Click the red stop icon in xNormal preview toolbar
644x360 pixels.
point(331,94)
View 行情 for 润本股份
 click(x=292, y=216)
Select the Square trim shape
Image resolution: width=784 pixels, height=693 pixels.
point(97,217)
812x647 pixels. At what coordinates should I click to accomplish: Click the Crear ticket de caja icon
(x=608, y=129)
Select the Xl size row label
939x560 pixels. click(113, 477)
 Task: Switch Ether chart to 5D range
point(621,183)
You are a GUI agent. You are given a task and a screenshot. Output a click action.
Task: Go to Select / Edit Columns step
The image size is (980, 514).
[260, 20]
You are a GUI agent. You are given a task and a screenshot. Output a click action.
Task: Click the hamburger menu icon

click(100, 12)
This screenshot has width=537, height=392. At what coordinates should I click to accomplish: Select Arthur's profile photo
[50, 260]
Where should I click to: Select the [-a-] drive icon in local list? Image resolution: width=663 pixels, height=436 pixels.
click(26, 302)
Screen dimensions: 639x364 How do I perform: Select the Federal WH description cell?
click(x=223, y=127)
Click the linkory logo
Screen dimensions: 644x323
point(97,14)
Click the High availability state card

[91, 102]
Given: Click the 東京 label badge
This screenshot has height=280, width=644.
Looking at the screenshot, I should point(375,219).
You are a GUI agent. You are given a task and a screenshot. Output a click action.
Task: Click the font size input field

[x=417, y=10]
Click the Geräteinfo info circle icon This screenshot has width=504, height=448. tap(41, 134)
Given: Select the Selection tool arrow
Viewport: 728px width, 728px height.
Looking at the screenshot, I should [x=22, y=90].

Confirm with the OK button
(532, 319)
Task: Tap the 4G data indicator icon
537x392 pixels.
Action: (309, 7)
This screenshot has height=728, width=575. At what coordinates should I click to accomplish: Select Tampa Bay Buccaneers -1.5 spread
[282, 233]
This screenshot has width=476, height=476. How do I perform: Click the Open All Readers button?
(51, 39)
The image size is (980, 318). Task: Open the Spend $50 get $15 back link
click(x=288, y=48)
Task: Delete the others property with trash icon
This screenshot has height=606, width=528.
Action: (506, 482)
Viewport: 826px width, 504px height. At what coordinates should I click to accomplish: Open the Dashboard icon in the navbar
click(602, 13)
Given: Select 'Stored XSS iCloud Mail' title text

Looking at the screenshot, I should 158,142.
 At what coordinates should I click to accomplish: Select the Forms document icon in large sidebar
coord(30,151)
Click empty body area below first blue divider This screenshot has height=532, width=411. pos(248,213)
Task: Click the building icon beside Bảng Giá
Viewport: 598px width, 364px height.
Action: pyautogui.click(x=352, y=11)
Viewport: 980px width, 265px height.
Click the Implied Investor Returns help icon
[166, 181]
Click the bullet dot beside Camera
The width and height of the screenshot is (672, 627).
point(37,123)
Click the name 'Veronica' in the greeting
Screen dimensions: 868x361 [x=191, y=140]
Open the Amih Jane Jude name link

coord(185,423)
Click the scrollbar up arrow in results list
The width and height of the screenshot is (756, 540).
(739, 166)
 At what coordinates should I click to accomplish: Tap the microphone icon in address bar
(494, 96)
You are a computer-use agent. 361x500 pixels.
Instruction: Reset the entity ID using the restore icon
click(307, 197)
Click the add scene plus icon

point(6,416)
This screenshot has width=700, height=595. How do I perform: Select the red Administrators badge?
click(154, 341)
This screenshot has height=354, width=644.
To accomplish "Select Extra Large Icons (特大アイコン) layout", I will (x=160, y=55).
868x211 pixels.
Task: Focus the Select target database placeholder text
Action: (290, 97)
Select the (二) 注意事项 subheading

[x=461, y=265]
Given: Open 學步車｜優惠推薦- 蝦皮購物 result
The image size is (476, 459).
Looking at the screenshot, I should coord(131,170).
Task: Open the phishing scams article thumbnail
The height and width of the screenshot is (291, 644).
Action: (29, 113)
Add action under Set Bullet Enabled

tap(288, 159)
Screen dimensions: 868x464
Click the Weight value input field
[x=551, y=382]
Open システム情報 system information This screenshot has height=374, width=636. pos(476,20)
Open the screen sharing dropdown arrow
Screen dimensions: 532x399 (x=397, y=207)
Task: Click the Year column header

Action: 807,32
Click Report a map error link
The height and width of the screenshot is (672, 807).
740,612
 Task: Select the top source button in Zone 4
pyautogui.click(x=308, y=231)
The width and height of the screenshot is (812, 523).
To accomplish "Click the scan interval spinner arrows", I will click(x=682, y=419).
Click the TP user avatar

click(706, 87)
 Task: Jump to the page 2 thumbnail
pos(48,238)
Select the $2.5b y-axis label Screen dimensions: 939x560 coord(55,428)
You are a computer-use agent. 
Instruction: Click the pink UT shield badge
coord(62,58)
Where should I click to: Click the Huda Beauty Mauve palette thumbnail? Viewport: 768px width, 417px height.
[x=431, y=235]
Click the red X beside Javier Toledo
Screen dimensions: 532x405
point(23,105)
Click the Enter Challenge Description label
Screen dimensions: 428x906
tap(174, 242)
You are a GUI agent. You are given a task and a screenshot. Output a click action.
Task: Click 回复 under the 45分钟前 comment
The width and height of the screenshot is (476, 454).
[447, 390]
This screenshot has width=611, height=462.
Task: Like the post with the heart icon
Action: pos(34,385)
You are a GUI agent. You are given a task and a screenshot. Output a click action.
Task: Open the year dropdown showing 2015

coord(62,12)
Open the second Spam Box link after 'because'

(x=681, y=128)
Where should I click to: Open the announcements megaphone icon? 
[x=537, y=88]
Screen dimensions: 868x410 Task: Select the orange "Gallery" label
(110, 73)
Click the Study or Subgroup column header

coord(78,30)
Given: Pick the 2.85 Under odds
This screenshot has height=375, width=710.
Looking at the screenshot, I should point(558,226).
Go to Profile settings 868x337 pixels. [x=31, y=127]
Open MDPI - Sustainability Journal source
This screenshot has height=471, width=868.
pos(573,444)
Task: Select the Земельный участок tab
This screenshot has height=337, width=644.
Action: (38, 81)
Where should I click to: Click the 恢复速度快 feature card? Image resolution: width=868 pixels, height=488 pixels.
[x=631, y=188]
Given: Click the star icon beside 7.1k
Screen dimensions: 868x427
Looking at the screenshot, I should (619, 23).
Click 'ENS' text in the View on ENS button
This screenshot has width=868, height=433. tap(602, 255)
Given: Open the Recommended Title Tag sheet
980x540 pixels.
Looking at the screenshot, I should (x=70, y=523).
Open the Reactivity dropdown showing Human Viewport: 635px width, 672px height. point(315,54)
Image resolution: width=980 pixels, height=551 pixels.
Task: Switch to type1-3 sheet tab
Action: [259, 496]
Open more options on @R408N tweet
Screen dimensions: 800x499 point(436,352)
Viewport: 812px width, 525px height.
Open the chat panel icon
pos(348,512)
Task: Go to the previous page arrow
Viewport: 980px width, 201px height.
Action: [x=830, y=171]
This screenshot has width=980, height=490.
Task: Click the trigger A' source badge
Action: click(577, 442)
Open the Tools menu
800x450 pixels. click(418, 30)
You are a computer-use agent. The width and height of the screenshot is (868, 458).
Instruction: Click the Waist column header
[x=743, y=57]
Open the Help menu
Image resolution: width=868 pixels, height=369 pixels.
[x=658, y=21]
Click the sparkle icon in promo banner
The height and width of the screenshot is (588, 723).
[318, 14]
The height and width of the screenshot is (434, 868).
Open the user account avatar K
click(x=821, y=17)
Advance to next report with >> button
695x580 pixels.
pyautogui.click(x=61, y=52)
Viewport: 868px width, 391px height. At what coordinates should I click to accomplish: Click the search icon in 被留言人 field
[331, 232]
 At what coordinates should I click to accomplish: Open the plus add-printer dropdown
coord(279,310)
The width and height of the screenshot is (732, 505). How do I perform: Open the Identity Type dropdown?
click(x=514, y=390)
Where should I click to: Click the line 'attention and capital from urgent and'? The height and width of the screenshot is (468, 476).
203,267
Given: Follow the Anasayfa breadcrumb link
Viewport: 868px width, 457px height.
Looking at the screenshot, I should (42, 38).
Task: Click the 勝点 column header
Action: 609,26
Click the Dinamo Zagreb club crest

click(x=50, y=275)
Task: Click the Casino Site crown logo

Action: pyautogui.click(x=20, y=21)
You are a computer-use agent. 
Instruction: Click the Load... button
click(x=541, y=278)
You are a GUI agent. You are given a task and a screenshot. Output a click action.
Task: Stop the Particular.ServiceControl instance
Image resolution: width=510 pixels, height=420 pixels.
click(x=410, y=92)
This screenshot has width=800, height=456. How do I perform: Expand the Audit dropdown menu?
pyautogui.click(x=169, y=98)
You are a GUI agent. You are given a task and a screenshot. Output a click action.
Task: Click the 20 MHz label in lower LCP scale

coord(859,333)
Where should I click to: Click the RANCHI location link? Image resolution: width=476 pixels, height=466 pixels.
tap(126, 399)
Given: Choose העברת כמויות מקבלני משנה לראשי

What you have to do »
Identify the lines of the data that contain the word "computer". Copy each of them.

Response area »
You are a computer-use agent. 361x500 pixels.
You are a computer-use agent. 
You are a computer-use agent. The width and height of the screenshot is (868, 458).
You are a computer-use agent. 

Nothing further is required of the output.